Outro fator que está sendo explorado pela extrema direita é o silêncio dos partidos de esquerda em relação aos protestos.
Fabien Roussel, secretário nacional do Partido Comunista Francês, criticou Jean-Luc Melenchon, uma das figuras esquerdistas mais proeminentes da França e alguém que Bardella rotulou anteriormente como um “perigo público”, por sua recusa em pedir calma em meio à violência contínua.
“Eu me desassociei totalmente das palavras de Jean-Luc Melenchon e de alguns de seus deputados que se recusaram a pedir calma e que legitimaram essa violência”, disse Roussel, comentários que indicam as divisões entre os partidos de esquerda enquanto a extrema direita continua a prosperar na França.
As pesquisas mostram que o público francês atualmente tem uma visão mais favorável da extrema-direita em comparação com anos anteriores, enquanto Le Pen se prepara para outra candidatura presidencial em 2027, posicionando-se como uma figura mais convencional e responsável com alguns discursos cuidadosamente elaborados.
Em uma pesquisa publicada em 30 de junho, pelo menos 39% dos entrevistados aprovaram a resposta de Le Pen aos distúrbios, com o ministro do Interior, Gerald Darmanin, de direita, e o presidente Macron ficando atrás, com cerca de 33%.
Campanha polêmica de crowdfunding
Enquanto milhares de pessoas choram por Nahel e buscam justiça por seu assassinato, Jean Messiha, personalidade da mídia de extrema direita, lançou um apelo no GoFundMe para o policial que matou o adolescente.

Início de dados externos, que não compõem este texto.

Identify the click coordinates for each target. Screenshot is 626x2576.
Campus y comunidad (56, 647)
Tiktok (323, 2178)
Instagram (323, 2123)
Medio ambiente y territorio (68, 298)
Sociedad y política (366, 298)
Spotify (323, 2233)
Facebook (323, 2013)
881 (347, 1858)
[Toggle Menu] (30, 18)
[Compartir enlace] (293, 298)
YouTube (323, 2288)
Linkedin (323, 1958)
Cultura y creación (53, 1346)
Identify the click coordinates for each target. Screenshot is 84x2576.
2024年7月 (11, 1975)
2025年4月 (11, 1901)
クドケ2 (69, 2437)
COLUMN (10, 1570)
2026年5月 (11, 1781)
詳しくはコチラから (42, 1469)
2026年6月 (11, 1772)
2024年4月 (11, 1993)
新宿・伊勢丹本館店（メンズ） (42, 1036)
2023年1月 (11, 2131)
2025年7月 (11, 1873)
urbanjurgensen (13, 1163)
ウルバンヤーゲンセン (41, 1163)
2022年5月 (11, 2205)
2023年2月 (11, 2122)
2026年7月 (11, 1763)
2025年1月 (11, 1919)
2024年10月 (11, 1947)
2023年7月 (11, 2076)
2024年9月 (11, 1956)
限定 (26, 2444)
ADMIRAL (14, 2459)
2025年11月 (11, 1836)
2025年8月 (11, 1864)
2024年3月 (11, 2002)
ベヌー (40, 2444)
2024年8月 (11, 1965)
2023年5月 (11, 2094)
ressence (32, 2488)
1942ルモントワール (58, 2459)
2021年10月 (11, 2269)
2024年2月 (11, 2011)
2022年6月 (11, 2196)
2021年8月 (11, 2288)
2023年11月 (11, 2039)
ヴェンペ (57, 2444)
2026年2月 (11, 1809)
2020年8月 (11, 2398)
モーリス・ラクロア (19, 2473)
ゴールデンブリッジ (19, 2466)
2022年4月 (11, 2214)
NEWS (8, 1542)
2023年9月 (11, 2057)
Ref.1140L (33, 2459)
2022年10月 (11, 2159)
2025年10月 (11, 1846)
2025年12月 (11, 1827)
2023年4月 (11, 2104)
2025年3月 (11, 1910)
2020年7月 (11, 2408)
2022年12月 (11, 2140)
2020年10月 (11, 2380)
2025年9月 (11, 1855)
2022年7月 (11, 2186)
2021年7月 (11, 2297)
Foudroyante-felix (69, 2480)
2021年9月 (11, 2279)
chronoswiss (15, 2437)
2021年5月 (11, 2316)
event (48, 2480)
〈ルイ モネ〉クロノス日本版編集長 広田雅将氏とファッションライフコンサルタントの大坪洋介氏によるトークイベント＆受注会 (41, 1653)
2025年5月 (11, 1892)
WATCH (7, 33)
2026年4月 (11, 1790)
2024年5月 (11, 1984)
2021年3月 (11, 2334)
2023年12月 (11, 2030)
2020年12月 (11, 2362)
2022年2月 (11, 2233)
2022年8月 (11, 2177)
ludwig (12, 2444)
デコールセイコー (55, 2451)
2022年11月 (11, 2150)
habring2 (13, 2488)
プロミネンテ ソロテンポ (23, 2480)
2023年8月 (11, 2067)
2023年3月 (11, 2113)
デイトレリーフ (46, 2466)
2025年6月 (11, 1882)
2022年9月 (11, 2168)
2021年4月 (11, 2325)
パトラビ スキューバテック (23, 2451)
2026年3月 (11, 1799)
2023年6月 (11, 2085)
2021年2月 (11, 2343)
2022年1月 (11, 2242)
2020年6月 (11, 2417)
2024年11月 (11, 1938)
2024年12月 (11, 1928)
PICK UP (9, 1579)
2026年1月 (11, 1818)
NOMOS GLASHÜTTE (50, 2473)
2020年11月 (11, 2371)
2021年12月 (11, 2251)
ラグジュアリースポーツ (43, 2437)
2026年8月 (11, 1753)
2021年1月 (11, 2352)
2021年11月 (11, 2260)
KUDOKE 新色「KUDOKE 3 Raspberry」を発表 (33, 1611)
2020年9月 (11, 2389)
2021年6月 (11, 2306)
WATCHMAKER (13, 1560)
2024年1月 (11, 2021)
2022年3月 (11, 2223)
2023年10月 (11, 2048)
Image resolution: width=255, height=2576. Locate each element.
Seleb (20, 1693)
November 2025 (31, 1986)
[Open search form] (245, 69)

A coleção arrecadou mais de 1 milhão de euros (US$ 1,1 milhão), muito mais do que um fundo criado para a mãe de Nahel, o que provocou indignação e pedidos para que fosse retirado do ar.
“Esta noite, os colaboradores de esquerda estão desmaiando”, disse Messiha, ex-conselheiro de Le Pen, em um tuíte.
A campanha foi criticada por muitos como um insulto a Nahel e sua família, mas a extrema-direita continua firme em continuar com a coleção.
À medida que as batalhas políticas e físicas se intensificam na França, o país observa cada vez mais alarmado as divisões crescentes e o aumento contínuo da extrema direita.
À medida que as eleições para o Senado francês de 2023 se aproximam, espera-se que a dinâmica social e as queixas reacendidas sobre o racismo, a brutalidade policial e o perfil racial desempenhem um papel importante na definição do resultado.